La concorrenza tra capitalisti viene così trasformata in concorrenza tra proletari, tra schiavi salariati, a partire dallo stesso nucleo familiare. Chi è disposto a farsi pagare di meno, trova più facilmente lavoro; chi è disposto a lavorare in condizioni di sicurezza inesistenti e per più ore al giorno per un salario tendenzialmente inferiore o molto inferiore, trova più facilmente lavoro; chi è disposto a lavorare senza contratto, e senza una scadenza certa di lavoro, trova più facilmente lavoro; chi è disposto a lavorare in nero, diventando così del tutto invisibile, inesistente, praticamente morto, trova più facilmente lavoro. Ma anche in questi casi, la concorrenza fra proletari aumenta in modo crescente trasformandosi in lotta fra disperati: giovani contro anziani, maschi contro donne, o viceversa, ragazzi contro adulti, autoctoni contro immigrati, immigrati contro immigrati.

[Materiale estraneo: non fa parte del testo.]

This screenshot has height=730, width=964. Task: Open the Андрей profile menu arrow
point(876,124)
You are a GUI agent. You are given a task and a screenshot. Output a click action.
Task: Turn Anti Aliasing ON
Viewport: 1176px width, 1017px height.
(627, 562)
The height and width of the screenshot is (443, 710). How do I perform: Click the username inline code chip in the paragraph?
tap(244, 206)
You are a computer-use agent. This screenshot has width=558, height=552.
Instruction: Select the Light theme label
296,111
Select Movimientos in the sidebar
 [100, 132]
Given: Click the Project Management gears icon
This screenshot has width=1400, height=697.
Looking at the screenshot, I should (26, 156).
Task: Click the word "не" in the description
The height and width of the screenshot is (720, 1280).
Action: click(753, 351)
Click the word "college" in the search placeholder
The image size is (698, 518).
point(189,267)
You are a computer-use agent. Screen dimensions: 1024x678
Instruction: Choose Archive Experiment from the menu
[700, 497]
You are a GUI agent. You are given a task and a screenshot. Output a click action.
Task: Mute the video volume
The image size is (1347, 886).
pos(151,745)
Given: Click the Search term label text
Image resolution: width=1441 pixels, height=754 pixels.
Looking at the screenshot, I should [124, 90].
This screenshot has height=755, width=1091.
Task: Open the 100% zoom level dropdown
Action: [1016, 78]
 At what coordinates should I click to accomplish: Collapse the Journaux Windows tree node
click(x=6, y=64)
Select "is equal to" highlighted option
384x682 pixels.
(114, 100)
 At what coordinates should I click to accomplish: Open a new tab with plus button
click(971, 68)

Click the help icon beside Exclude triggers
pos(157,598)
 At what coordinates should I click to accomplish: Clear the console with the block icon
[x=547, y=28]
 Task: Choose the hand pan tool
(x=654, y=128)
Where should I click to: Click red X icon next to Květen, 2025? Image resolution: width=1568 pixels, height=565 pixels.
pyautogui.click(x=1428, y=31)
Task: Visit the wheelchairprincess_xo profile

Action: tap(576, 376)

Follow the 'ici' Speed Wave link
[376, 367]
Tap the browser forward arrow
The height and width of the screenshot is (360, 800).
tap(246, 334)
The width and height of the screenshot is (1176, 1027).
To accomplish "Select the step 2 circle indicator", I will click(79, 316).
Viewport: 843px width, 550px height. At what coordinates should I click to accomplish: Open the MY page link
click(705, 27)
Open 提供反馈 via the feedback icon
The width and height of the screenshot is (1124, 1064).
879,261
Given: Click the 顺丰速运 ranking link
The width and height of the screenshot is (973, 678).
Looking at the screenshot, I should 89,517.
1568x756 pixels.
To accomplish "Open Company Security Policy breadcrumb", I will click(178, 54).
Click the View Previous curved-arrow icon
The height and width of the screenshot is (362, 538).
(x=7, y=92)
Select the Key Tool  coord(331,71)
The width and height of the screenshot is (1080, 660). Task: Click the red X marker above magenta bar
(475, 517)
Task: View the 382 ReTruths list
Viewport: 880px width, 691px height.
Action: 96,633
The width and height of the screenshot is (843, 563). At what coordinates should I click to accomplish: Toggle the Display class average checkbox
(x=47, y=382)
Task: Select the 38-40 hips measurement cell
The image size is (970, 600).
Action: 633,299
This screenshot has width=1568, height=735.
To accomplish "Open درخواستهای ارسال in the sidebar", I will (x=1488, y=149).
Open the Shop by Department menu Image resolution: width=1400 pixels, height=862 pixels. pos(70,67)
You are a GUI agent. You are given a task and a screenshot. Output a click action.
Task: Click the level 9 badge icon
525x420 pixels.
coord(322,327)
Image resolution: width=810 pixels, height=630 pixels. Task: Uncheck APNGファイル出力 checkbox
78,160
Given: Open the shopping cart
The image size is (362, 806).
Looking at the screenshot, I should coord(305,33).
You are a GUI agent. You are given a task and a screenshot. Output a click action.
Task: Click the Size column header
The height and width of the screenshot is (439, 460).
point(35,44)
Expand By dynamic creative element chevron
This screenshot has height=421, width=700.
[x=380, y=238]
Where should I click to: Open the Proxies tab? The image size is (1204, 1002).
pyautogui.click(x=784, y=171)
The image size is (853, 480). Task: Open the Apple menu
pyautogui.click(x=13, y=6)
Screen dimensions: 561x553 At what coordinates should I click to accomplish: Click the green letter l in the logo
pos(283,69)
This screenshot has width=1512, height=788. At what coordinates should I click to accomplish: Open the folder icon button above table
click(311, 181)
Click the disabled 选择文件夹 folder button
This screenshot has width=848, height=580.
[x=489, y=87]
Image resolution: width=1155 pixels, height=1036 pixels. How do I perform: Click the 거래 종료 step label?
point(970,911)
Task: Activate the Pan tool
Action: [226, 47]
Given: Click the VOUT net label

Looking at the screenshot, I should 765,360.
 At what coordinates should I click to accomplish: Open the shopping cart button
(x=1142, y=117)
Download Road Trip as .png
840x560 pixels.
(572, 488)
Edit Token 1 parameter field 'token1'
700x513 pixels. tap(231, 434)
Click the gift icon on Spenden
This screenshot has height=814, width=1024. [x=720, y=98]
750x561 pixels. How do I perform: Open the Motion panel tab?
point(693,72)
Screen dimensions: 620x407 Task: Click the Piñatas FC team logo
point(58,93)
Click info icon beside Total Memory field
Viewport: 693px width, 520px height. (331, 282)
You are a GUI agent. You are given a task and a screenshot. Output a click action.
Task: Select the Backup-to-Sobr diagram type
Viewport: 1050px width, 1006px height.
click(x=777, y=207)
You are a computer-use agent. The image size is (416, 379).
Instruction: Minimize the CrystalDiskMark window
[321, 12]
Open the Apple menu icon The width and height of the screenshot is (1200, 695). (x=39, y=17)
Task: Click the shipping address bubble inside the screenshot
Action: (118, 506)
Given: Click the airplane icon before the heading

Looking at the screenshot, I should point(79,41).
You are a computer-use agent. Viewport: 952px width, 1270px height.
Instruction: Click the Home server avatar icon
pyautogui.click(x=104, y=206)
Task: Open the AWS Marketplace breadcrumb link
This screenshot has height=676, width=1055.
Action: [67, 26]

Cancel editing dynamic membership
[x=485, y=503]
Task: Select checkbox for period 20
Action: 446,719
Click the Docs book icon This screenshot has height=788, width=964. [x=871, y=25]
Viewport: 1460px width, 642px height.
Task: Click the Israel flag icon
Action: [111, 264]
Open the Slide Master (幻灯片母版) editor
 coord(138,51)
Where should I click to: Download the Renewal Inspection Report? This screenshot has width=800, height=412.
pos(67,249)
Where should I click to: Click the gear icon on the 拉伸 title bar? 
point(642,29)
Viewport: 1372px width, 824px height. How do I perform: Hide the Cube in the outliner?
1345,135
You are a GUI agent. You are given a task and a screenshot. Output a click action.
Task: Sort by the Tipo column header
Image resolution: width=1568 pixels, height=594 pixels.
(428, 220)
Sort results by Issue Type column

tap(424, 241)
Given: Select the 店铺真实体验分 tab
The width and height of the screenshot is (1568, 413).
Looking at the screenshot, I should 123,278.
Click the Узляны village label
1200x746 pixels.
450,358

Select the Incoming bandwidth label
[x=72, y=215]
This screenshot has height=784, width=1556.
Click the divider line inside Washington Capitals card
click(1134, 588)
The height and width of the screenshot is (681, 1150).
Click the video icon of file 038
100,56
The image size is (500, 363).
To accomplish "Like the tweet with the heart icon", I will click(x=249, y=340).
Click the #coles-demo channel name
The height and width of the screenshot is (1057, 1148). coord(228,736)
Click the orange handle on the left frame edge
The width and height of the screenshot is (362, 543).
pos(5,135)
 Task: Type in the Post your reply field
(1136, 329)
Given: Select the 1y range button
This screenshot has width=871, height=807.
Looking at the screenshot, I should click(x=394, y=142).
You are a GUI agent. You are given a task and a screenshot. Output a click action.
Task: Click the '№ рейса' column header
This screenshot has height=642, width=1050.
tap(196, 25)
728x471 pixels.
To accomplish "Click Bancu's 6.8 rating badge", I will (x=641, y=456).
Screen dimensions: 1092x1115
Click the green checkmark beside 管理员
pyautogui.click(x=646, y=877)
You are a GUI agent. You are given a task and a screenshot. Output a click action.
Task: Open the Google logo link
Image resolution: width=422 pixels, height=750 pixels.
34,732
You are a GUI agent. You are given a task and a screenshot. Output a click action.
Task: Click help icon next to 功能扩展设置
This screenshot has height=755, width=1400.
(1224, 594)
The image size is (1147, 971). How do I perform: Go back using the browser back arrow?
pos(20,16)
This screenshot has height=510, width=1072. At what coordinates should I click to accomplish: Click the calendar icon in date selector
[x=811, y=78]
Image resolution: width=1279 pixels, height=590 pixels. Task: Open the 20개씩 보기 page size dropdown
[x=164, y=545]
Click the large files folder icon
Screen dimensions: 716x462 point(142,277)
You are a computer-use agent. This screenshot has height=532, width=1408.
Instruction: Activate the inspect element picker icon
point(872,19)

Nel marasma sociale provocato dall’aumento consistente della crisi economica e delle difficoltà di lavoro, e quindi di vita, la corsa al peggioramento delle condizioni di lavoro non si ferma mai, tutt’altro: essa accelera mettendo i proletari nelle condizioni di dare il proprio sudore e il proprio sangue per un salario sempre più misero e sempre più incerto. Aumentano enormente gli incidenti sul lavoro, e aumentano gli incidenti mortali. Nello stesso tempo, degenerando le condizioni sociali di vita, per cui ognuno è spinto a pensare solo a se stesso, si diffondono sempre più gli aspetti degenerativi collegati alla droga, all’alcolismo, alla prostituzione, alla pedofilia e a mille altri aspetti delinquenziali innestando anche nel corpo proletario reazioni violente indirizzate verso altri individui - a partire dal proprio nucleo familiare - verso cose e beni di proprietà pubblica o di altri. La società del benessere diventa la società del malessere, del disagio, dell’umiliazione continua, della violenza gratuita, del tutti contro tutti.

 

Proletari, compagni!

 

Le immagini di miseria, di disperazione, di morte riguardanti i proletari dei paesi capitalisticamente più arretrati, e che i giornali e le tv portano nelle case, sono in realtà un ammonimento che i capitalisti utilizzano nei confronti dei proletari occidentali: guardate, guardate, quella miseria, quella disperazione, quella morte potrebbero toccare anche a voi se l’economia aziendale, l’economia nazionale andassero male; perdereste il posto di lavoro, il salario, e quindi il tenore di vita che avete finora. Cosa dovete fare per non precipitare in quella miseria, in quella disperazione, in quella morte? Collaborare con i padroni, perché il bene dell’azienda è anche il bene vostro! I sindacati confederali sono d’accordo, perciò li chiamiamo sindacati tricolore!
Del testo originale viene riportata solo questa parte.